Anna Robertson, director of youth and young adult mobilization at Catholic Climate Covenant, a nonprofit group based in Washington, cited a 2021 report from the Springtide Research Institute that said 74% of Catholics age 13 to 25 identified environmental causes as something that they are concerned about or that they care about.
She also cited a 2021 study published in The Lancet, a British medical journal, that said 84% of young people age 16 to 24 across the globe are worried about climate change, with almost 50% reporting negative day-to-day impacts on their life because of that.
“So this is a huge concern,” Robertson said. “And this is a real pastoral crisis for our church and young people who want to see our joys and hopes and anxieties reflected in the church and embraced by it.”
Robertson said church leadership should “step up its game.”
The discussion, “Young Catholics and Climate Change,” was sponsored by Georgetown’s Initiative on Catholic Social Thought and Public Life.
Daniel DiLeo, director of the Justice and Peace program at Creighton University in Nebraska, said his university’s study of bishops’ writings showed that the problem has gone on for some time.
“When we looked at more than 12,000 columns (in diocesan newspapers) that were published between June 2014 … for 96% of all U.S. dioceses … less than 1% of those columns, only 93 of them, even mentioned the words climate change, global warming, or a variation.

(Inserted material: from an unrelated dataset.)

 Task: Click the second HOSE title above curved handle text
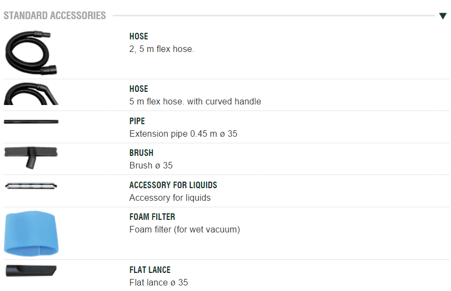click(x=139, y=89)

“And among those 93, only 56 described climate change as something that’s either real or currently happening. So one year before Laudato Si’ and four years after, the U.S. bishops were virtually silent, at least in their own dioceses, about climate change and that’s a topic that in the encyclical the pope describes as one of the principal challenges facing humanity. I think that’s stunning.”
By contrast, DiLeo said: “There were more than 500 columns that mentioned religious freedom. And more than 1,000 columns that mentioned abortion, so these columns weren’t spaces where bishops were speaking about personal piety, they were also speaking about policy.”
“So I think for young Catholics, this means a lot,” he said.
Catholic social teaching on the environment should be “just as important as Catholic teaching on sexuality,” said Suzana Moreira, a theological consultant based in Rio de Janeiro. Progress means “understanding the importance of going beyond the usual topics in youth events” as well as the ability to “connect climate change to our own personal lives.”
Sharon Lavigne, who leads Rise St. James, a faith-based environmental justice group in St. James Parish in Louisiana, known as Cancer Alley from the effects of industrial pollution, said her neighbors were slow to realize they were being poisoned by a massive Formosa Plastics plant.
“The air is so toxic, we can’t hardly breath it now,” she said.
Lavigne, who is the 2022 Laetare Medal recipient from the University of Notre Dame, said: “I asked God what to do. And that’s when he gave me the answer: To fight.”
DiLeo suggested that Catholics should push bishops into supporting a zero net-carbon-emissions goal.
He said Catholics should figure out who the allies are in different parishes and then meet with the bishop using evidence-based strategies to communicate ideas.
“And then end with a very clear, compelling call for a specific action,” he said.